● **Short task a**: Could you reproduce the rows under Data records word for word, leaving out the pictures?

● **Article**:
This, my friends, is the raw and poetic thing we call LIFE, and luckily, yoga is here to help. But yoga is NOT a soothing gel that temporarily brings comfort. The yoga I study promises to permenantly remove ignorance and suffering; it promises both spiritual liberation and the total enjoyment of our material life. So, while we inevitably go through these devastating chapters, what does yoga have to teach us that forever shifts how we approach our lives? This blog series is about
how to find your footing in the thick of the pain and suffering.
The practices that most resemble modern day yoga began during the Shramana movement around 600 BCE. The Shramana’s were a collection of people (seekers) faced with seemingly meaningless social obligations and politics, and a near constant onslaught of fear and death. They were forced to make a living for themselves in a stratified urban society where there were marginalized people, and the “haves” and the “have-nots.” They sought to reject man-made constructs and find the true meaning of life (1, 2).
I imagine those people lived with panic attacks, too. I imagine some people got ahead while others didn’t, and that felt like shit. I imagine that people lost people they loved, or were betrayed by people they love, because
even a few thousand years ago people were still people.
What we are challenged to do, as modern day yoga practitioners, is see if the yoga philosophy we study holds itself up, despite social and cultural norms, trauma, and the painful experiences in our lives. Lucky for us, many yoga teachings were birthed out of times of conflict and questions like: Why is life so hard? What’s the point of all this?
The Bhagavad Gita, one of yoga’s most studied texts, is a story about brothers going to war with each other over greed, spite, and betrayal. There are feelings of grief, hopelessness, and frustration. The bulk of the story is a conversation with an enlightened being about what to do when faced with choices that have no possible happy ending. What we learn, among many other things in this text, is that being passive can, at times, be just as counter-productive as being proactive (3). The divine tells the warrior:
He who sees inaction in action and action in inaction is wise among people.

(Data records)
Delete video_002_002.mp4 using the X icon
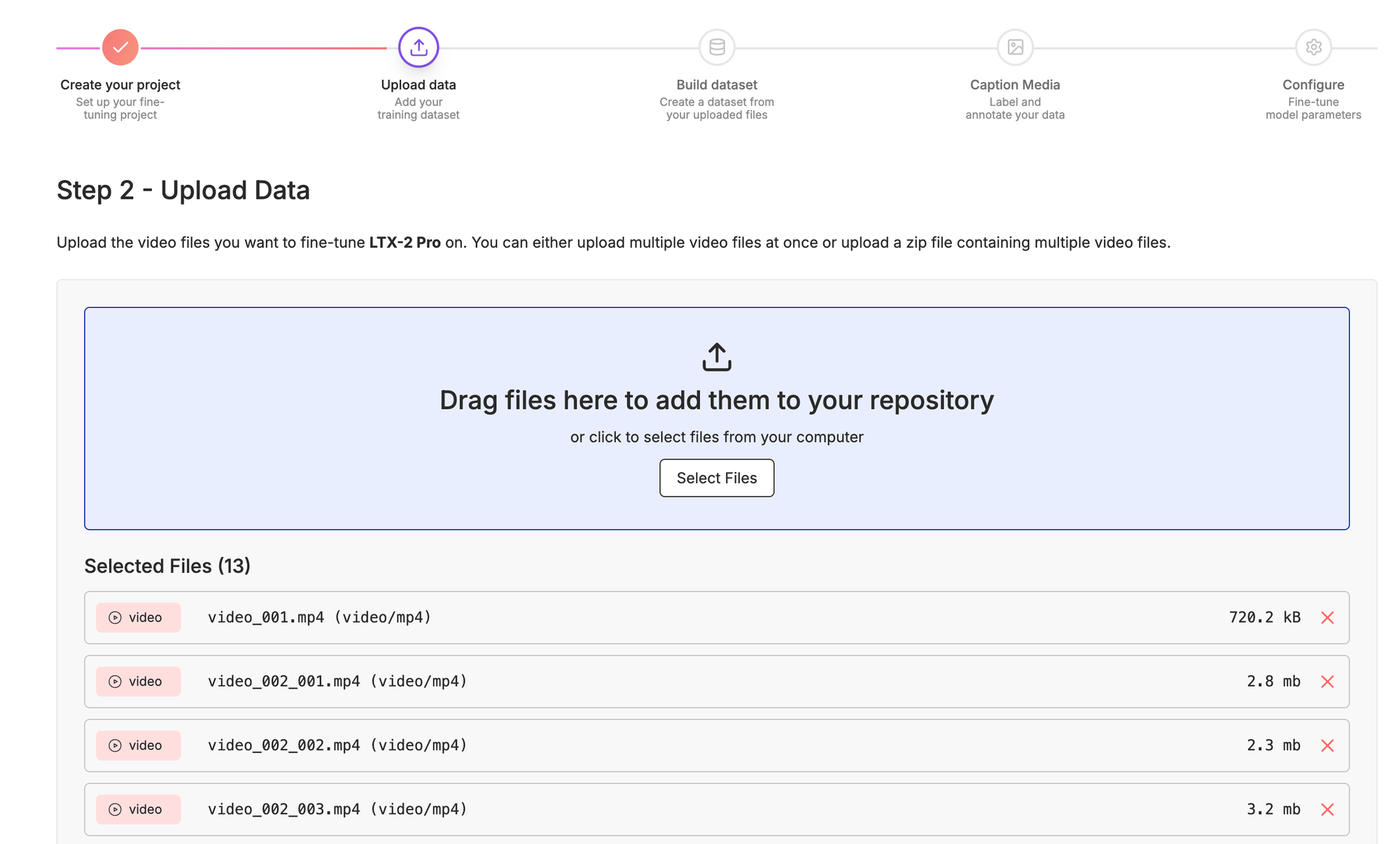This screenshot has height=844, width=1400. click(1327, 745)
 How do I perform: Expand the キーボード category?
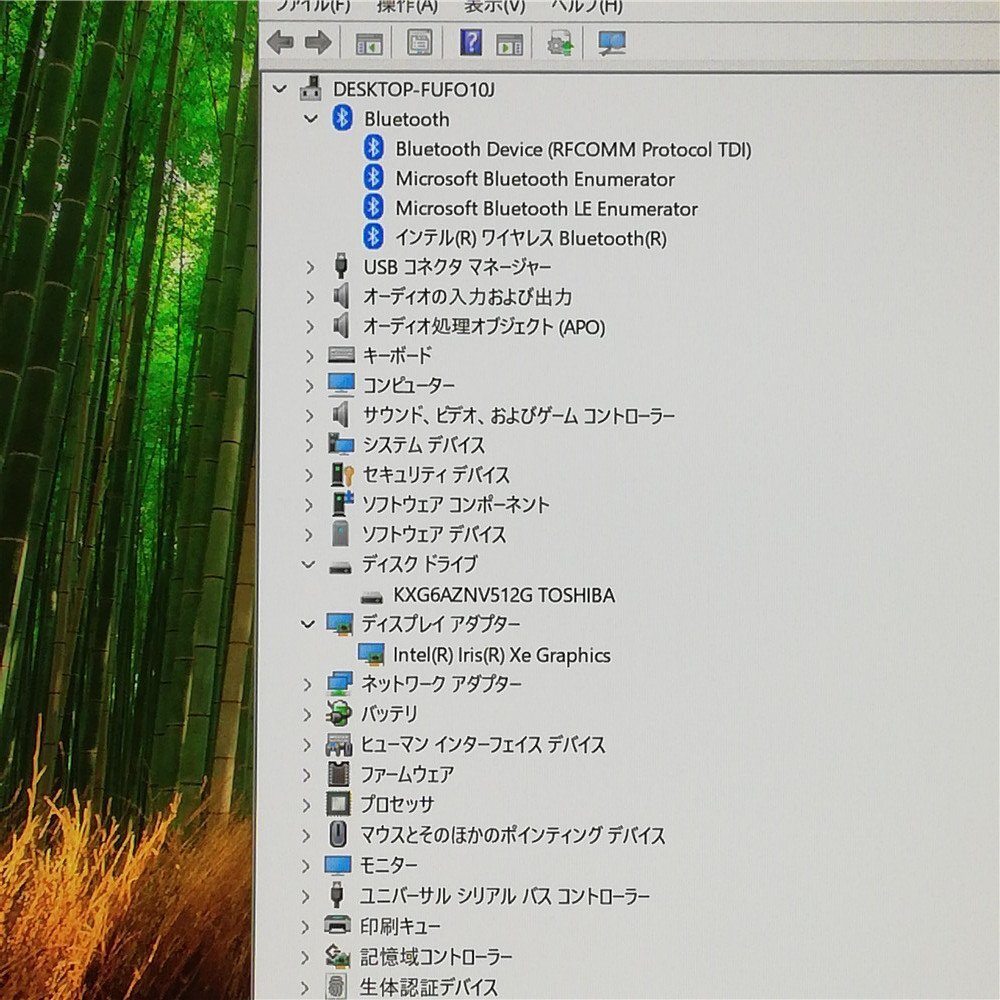pos(309,356)
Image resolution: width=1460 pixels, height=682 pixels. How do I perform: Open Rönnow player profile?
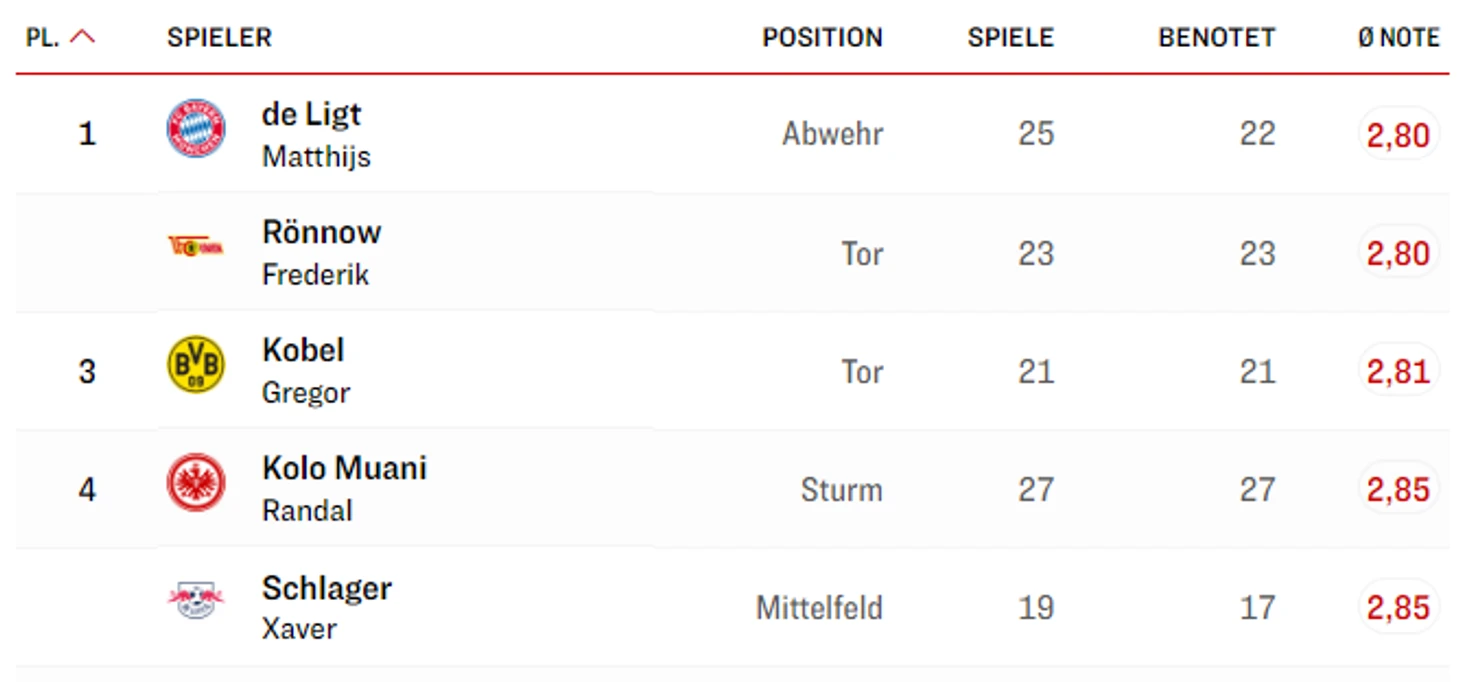(321, 232)
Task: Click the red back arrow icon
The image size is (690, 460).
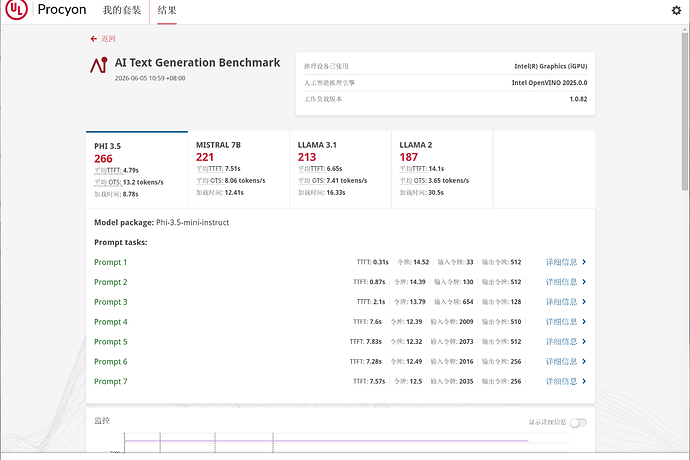Action: pos(93,39)
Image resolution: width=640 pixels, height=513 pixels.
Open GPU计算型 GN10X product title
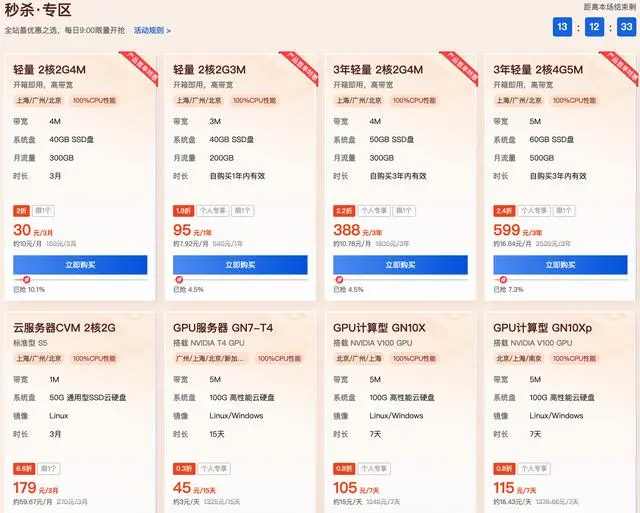click(x=379, y=327)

● **Short task b**: How would the blog post on yoga go on past its final line?

● **Exercise result a**:
Delete video_002_002.mp4 using the X icon
This screenshot has height=844, width=1400. click(1327, 745)
 How do I perform: Expand the キーボード category?
pos(309,356)
Image resolution: width=1460 pixels, height=682 pixels. How do I perform: Open Rönnow player profile?
(321, 232)
Task: Click the red back arrow icon
The image size is (690, 460).
Action: pos(93,39)
Image resolution: width=640 pixels, height=513 pixels.
Open GPU计算型 GN10X product title
click(x=379, y=327)

● **Exercise result b**:
The yoga teachings were made for these moments of conflict, and if we use conflict as a portal to awareness, we can learn the most about reality, liberation, and our true essence nature. We can maybe, just maybe, permenantly remove ignorance and suffering. We can weather storms and emerge more loving and compassionate than ever.
I look back at this chapter in my life with gratefulness now. With time and reflection, I realized that the universe was conspiring for my awakening, and I was in the heat of the storm. All of my weakness and shadows were on the cusp of being revealed and shattered, and in the following weeks, I’m sharing a series of blog posts explore the three main yoga teachings that helped me move through the hurt:
We co-create our reality
We are already whole, complete, and perfect
Ignorance is the core of our suffering
Before I leave you today, still possibly brooding and hurting, Here are some questions to ponder as you wade into healing: what actions (or inactions) are you taking? In your heart-mind? In your body? In your energetic field? What discerns a “right” action from a “wrong” action?
Journal about it. Post about it. Tag us (@thecraft.love), and let us know your reflections. Or don’t. How you heal is your journey and no one else’s.
Be kind to yourselves, loves, and I’ll see you next week.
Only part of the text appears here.